Egzystencjalizm, wino, długie obiady... Ciekawe, kiedy Joe i Christian mają czas doskonalić swoje umiejętności gitarowe. Ale to, co słychać na płycie "The Way Of All Flesh", dowodzi, że ćwiczeniom poświęcają jednak sporo czasu. Ich gra jest technicznie dopracowana i niesamowicie spójna.
Już "Oroborus", pierwszy kawałek na płycie - a właściwie pierwsze jego sekundy uderzają mocnym, wspaniałym brzmieniem. Choć może się wydawać, że ten potężny riff jest kanonadą dźwięków granych technikami hammer-on i pull-off, to okazuje się, że cały motyw został zagrany z użyciem tappingu. Zastosowanie tej techniki w solówkach już nikogo nie dziwi, ale wykorzystanie jej podczas gry rytmicznej należy raczej do rzadkości.

"Naprawdę ciężko jest grać szybko i bez pomyłek, szczególnie przy tappingu w grze rytmicznej - mówi Joe. - W riffie otwierającym utwór "Oroborus" w ogóle nie używamy kostki, a wszystkie dźwięki są zagrane tappingiem. Zależało nam na tym, żeby ta partia brzmiała w taki sposób jak normalny riff grany kostką, a więc aby była zwarta, dlatego musieliśmy naprawdę bardzo dużo pracować, żeby osiągnąć taki efekt, jaki słychać na płycie. Zarówno Christian, jak i ja nigdy nie braliśmy żadnych lekcji gry na gitarze, a zatem wszystkiego musieliśmy się nauczyć sami. Choć może się to wydawać banalne, to jednak uzyskanie odpowiedniego zgrania rytmicznego przy grze tappingiem jest nie lada wyzwaniem.

Musieliśmy naprawdę ciężko pracować nad precyzyjnym uderzaniem w struny i wytłumianiem ich. To niezwykle ważne, jeśli w zespole są dwie gitary rytmiczne. Musimy więc razem dużo ćwiczyć, żeby osiągnąć zamierzony efekt". Dla tych, którzy myślą, że uzyskanie podobnych rezultatów jak w utworze "Oroborus" leży w zasięgu możliwości każdego gitarzysty, mamy niezbyt dobrą wiadomość. Otóż Joe jest przekonany, że między nim i jego bratem Mario istnieje pewien szczególny rodzaj porozumienia, dzięki czemu potrafią tworzyć tak niesamowite muzyczne przestrzenie: "Pewnie to dlatego, że jesteśmy braćmi. Muszę przyznać, że jeśli chodzi o muzykę, to rozumiemy się praktycznie bez słów.
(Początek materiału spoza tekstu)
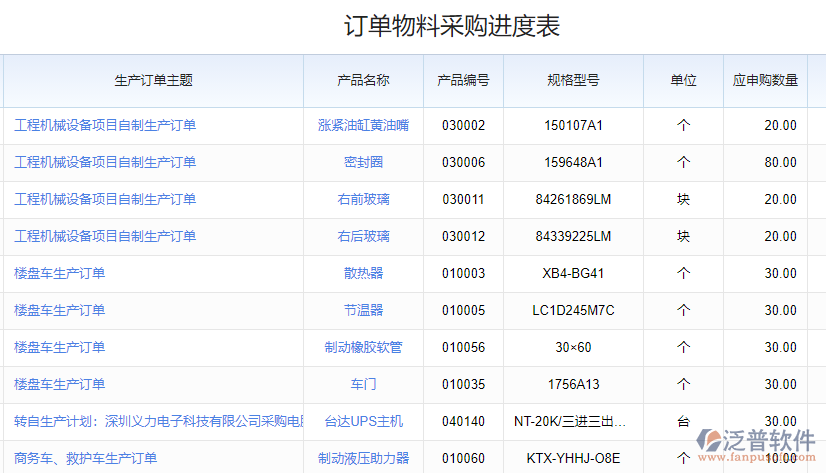The width and height of the screenshot is (826, 473).
Task: Click the 产品编号 column header
Action: tap(463, 80)

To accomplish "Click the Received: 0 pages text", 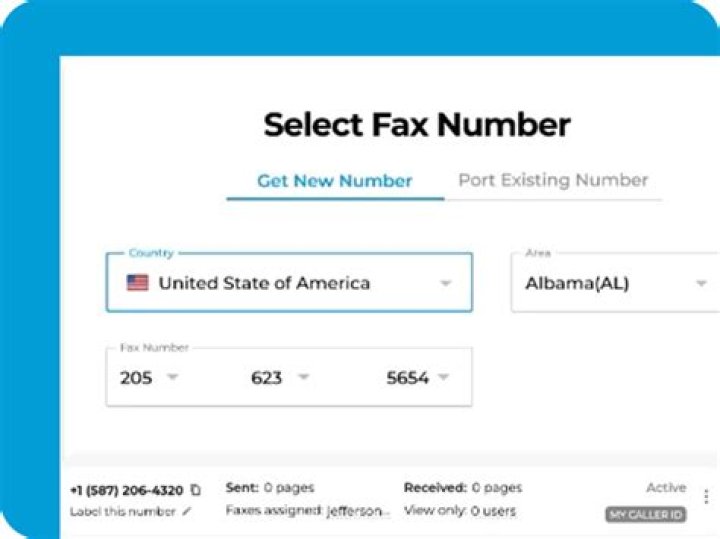I will (x=462, y=488).
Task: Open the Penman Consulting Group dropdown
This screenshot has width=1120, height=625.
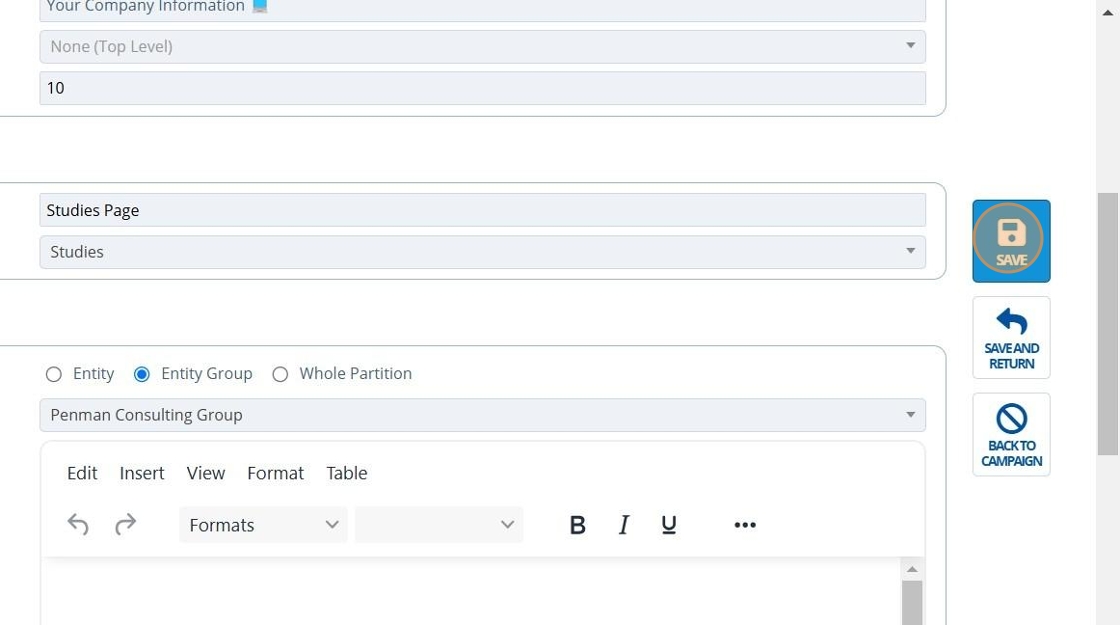Action: (482, 415)
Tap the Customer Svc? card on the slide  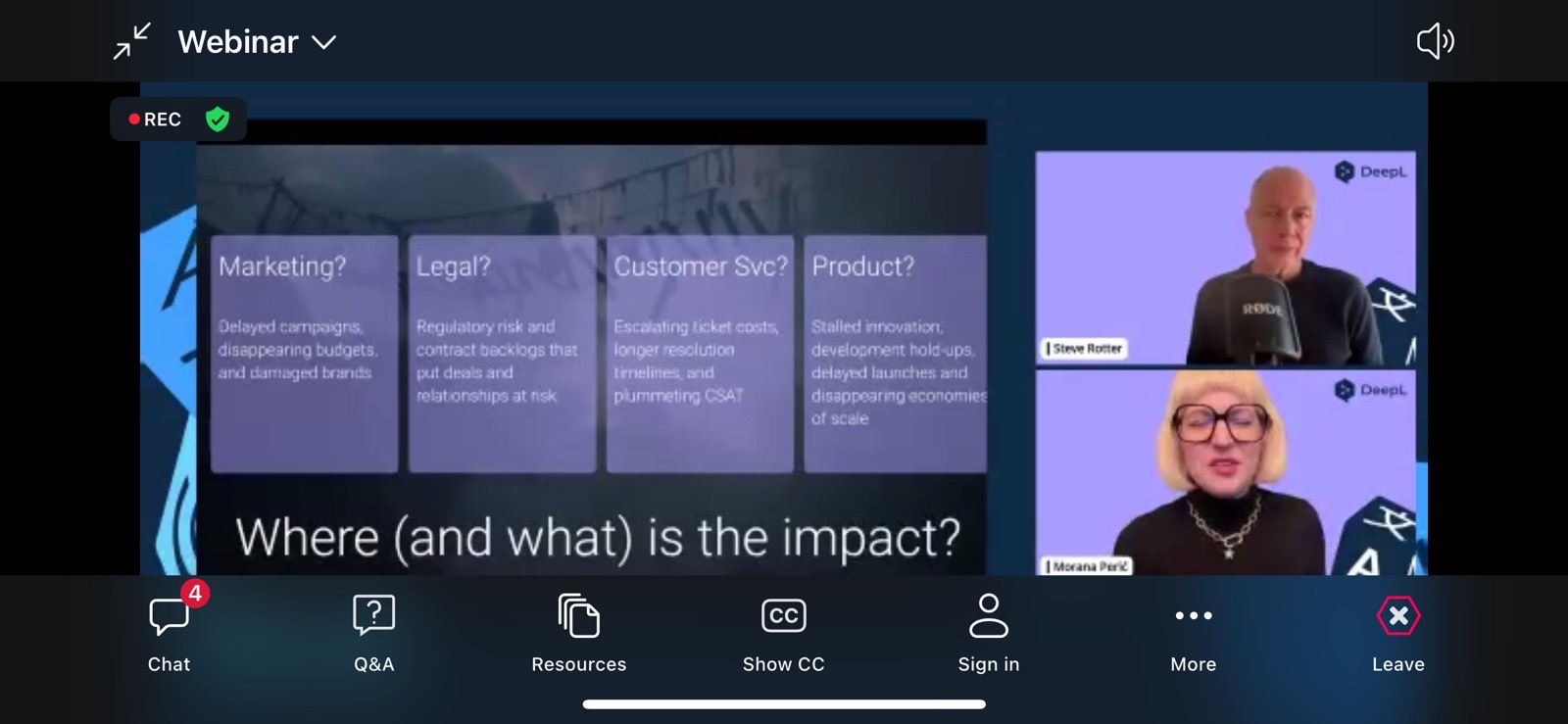click(x=700, y=353)
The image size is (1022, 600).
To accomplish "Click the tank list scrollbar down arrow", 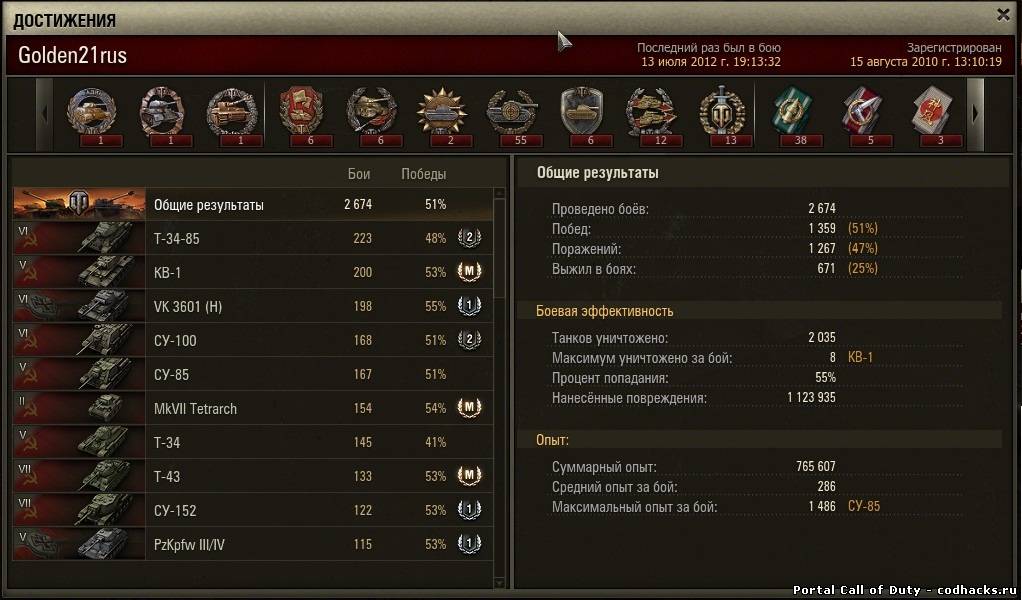I will pyautogui.click(x=499, y=583).
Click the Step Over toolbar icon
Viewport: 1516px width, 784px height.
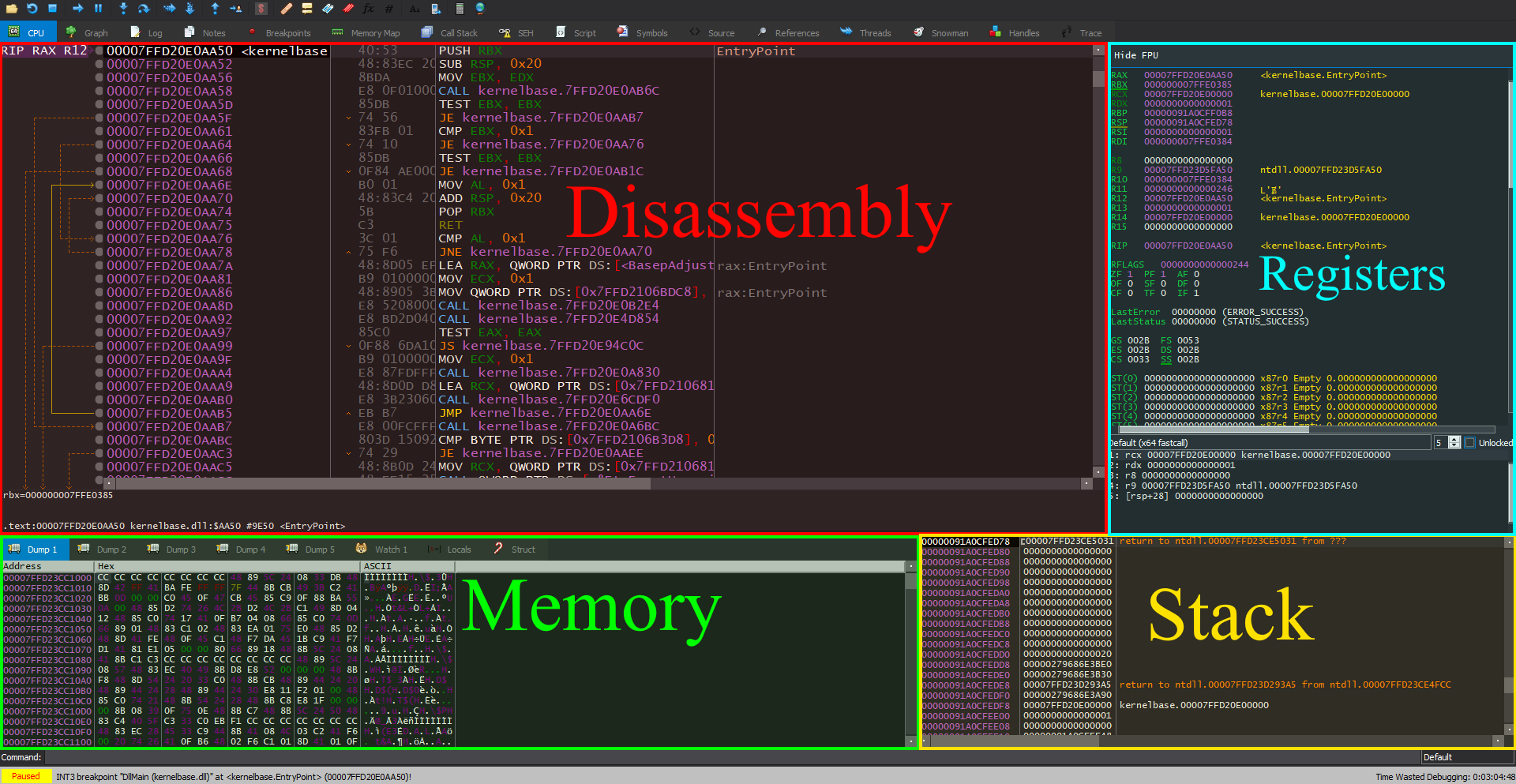coord(144,9)

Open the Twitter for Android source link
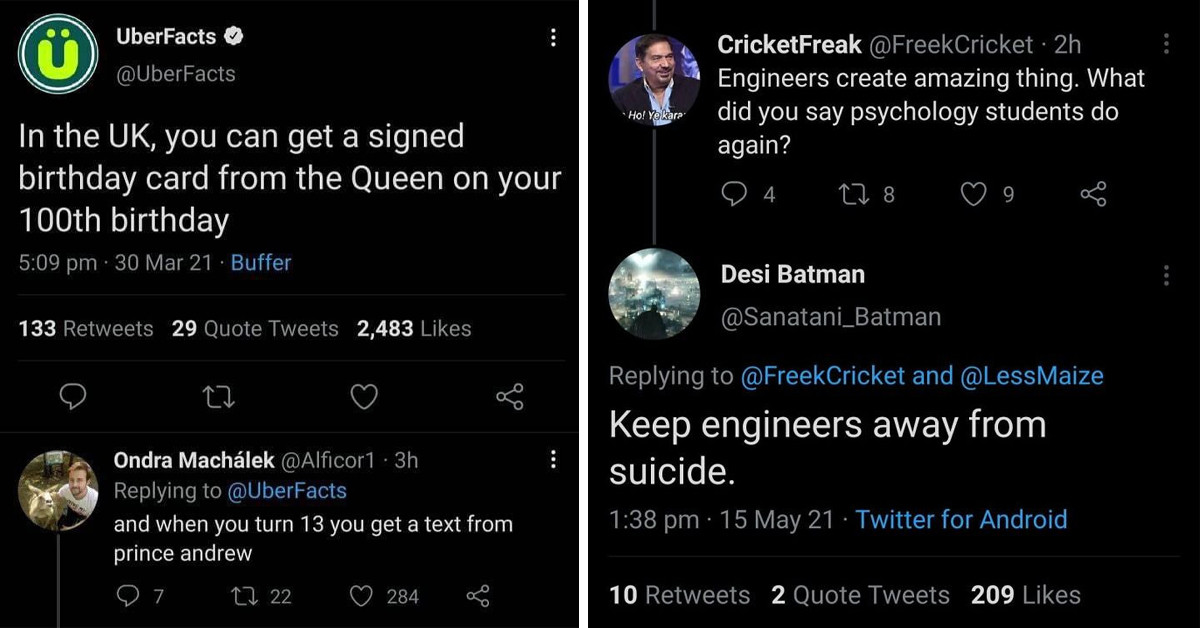point(960,520)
Podczas pracy nad nowym utworem lub w czasie jam session nie musimy w ogóle ze sobą rozmawiać. Możemy pracować nawet przez godzinę bez wytchnienia, a potem nagle przestajemy grać dokładnie w tym samym momencie. Tworzymy muzykę, obserwując siebie nawzajem. Tego rodzaju porozumienie z perkusistą bardzo pomaga mi w grze. Gitarzyści powinni starać się doskonalić swoją grę poprzez współpracę z perkusistą. To przecież on tworzy rytm całego utworu. Pamiętam czasy, kiedy jako młody chłopak słuchałem takich kapel jak Metallica czy Death. Zastanawiałem się, jak możliwe jest stworzenie tak bogatego muzycznego świata. Teraz już wiem, że jest to możliwe. Jeśli ciężko pracujesz i kierujesz się intuicją, a do tego nie zajmujesz się nieustannym osądzaniem swoich możliwości, to możesz stworzyć coś naprawdę wielkiego".